Ireland’s ‘Citigroup’ Gets St. Patrick’s Day Pop
Bad loans forced the government to purchase a significant stake in this bank, it trades for about $4 a share and its stock price is up 20 percent this year, with most of the gains coming this month. No, this is not a description of Citigroup, but Allied Irish Bank , tradable right here on the New York Stock Exchange under the ticker (AIB).
While Citigroup has been breaking out this month on optimism the U.S. government will exit its ownership stake smoothly, leaving an adequately-capitalized bank, Allied Irish Bank, Hibernia’s largest financial firm by market value, is experiencing a similar optimism. The stock is up more than seven percent today alone.
Allied Irish announced a $4 billion bond swap this week in an effort to raise $550 million. Allied, along with Bank of Ireland are trying to raise capital ahead of a “bad bank” transfer set to begin this month. What’s uncertain is the amount of the haircut that the Irish government will force the banks to take for taking on their bad loans.

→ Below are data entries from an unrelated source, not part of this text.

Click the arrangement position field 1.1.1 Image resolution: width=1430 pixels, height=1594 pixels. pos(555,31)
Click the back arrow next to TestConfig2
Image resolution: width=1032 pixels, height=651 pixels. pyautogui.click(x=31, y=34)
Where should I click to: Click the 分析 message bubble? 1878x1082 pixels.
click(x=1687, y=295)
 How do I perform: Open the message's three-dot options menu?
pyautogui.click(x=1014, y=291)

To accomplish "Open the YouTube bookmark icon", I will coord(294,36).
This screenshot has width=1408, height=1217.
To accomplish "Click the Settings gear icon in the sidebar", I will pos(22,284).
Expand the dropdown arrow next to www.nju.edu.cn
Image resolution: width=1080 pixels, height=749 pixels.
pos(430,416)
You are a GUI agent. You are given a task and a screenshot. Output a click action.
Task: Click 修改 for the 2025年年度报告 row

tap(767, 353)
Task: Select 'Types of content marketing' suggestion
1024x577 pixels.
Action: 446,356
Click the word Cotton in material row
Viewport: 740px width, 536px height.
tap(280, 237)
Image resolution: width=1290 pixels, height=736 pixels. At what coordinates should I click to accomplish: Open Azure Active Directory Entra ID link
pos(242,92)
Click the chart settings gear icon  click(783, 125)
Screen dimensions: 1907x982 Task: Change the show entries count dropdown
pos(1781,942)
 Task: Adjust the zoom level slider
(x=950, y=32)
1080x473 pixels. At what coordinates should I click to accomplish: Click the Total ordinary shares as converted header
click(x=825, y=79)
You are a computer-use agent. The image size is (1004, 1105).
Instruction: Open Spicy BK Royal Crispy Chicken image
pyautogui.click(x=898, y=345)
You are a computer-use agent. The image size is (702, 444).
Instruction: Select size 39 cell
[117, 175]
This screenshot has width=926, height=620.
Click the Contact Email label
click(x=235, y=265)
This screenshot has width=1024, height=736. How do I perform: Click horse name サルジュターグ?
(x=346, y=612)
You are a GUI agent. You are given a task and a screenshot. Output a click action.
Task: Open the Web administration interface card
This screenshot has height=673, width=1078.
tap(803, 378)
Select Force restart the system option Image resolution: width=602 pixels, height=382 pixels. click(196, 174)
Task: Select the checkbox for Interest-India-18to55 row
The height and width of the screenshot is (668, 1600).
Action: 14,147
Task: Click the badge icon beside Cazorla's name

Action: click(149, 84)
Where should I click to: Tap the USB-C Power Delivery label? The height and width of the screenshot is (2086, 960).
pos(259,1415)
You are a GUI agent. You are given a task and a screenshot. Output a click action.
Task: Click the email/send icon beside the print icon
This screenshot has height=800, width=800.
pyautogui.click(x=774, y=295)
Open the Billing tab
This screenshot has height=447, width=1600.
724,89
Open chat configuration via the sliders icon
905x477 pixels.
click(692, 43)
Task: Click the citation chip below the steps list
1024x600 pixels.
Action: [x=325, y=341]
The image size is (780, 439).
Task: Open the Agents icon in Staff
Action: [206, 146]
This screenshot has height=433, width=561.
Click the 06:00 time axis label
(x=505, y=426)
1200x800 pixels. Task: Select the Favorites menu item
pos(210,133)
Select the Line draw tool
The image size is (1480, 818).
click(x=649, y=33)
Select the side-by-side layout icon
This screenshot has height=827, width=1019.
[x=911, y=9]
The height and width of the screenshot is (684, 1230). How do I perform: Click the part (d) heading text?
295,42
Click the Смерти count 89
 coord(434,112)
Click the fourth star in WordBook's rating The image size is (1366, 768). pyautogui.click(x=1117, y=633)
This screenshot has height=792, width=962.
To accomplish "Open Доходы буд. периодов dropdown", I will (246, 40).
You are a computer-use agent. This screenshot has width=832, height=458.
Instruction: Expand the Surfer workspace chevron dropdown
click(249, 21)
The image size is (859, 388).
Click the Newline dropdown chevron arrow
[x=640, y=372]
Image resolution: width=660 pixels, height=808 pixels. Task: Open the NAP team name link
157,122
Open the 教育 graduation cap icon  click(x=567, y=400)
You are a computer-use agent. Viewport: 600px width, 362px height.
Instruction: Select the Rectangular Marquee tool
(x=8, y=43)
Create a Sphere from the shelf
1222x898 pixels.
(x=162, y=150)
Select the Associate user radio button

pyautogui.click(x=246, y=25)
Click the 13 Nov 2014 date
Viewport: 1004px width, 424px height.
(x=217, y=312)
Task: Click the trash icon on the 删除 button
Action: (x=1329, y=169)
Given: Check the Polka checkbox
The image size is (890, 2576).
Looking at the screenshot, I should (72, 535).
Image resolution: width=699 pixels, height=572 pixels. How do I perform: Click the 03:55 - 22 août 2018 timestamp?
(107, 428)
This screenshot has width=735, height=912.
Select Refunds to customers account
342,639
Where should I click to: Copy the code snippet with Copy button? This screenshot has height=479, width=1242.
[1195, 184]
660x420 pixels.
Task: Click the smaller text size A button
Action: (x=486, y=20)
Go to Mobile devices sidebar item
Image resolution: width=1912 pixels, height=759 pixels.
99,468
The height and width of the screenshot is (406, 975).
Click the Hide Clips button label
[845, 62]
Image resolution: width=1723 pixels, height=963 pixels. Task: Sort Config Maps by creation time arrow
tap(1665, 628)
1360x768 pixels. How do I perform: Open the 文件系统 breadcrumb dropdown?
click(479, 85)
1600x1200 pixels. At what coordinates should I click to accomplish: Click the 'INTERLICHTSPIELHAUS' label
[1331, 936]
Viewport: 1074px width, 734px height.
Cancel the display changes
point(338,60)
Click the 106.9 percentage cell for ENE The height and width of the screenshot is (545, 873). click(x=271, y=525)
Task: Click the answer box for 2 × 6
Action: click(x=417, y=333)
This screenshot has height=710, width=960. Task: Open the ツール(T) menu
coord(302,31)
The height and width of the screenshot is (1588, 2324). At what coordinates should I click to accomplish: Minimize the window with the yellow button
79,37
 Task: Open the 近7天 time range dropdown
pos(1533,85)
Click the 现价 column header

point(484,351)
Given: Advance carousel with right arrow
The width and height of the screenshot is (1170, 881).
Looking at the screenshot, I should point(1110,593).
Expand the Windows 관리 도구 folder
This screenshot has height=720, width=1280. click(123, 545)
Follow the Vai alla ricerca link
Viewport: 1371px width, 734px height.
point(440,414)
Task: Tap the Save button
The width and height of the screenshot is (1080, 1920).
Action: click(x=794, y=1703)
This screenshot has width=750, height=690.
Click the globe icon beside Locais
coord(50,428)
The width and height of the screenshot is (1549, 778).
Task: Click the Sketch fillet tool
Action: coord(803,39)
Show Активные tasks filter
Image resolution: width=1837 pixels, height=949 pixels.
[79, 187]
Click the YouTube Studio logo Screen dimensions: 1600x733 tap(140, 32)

“This situation is very similar to the U.S. involvement in Citigroup ,” said Brian Kelly, founder of Kanundrum Capital and frequent ‘Fast Money’ contributor. “The Irish government does not want to plough more money into Allied Irish, so the incentive is to accept whatever amount of capital they can raise as sufficient.”
The results of the bond exchange will be released on March 22, but it is unclear what the new capital requirements will be from the Irish government’s NAMA or National Asset Management Agency. (Acronyms like TARP know no borders.)
“The fact that AIB came to market means that they are confident the deal will be well subscribed,” predicts Kelly.
To be sure, just like Citigroup here, analysts are urging clients to be cautious on diving into the sub-$5 stock because of the risk of a double-dip recession raising consumer credit losses.
“While NAMA removes the excessive property and developer risk from Irish banks, they remain exposed to the cyclical Irish risks,” wrote John-Paul Crutchley, UBS analyst, in a note earlier this month. He rates the shares ‘neutral’.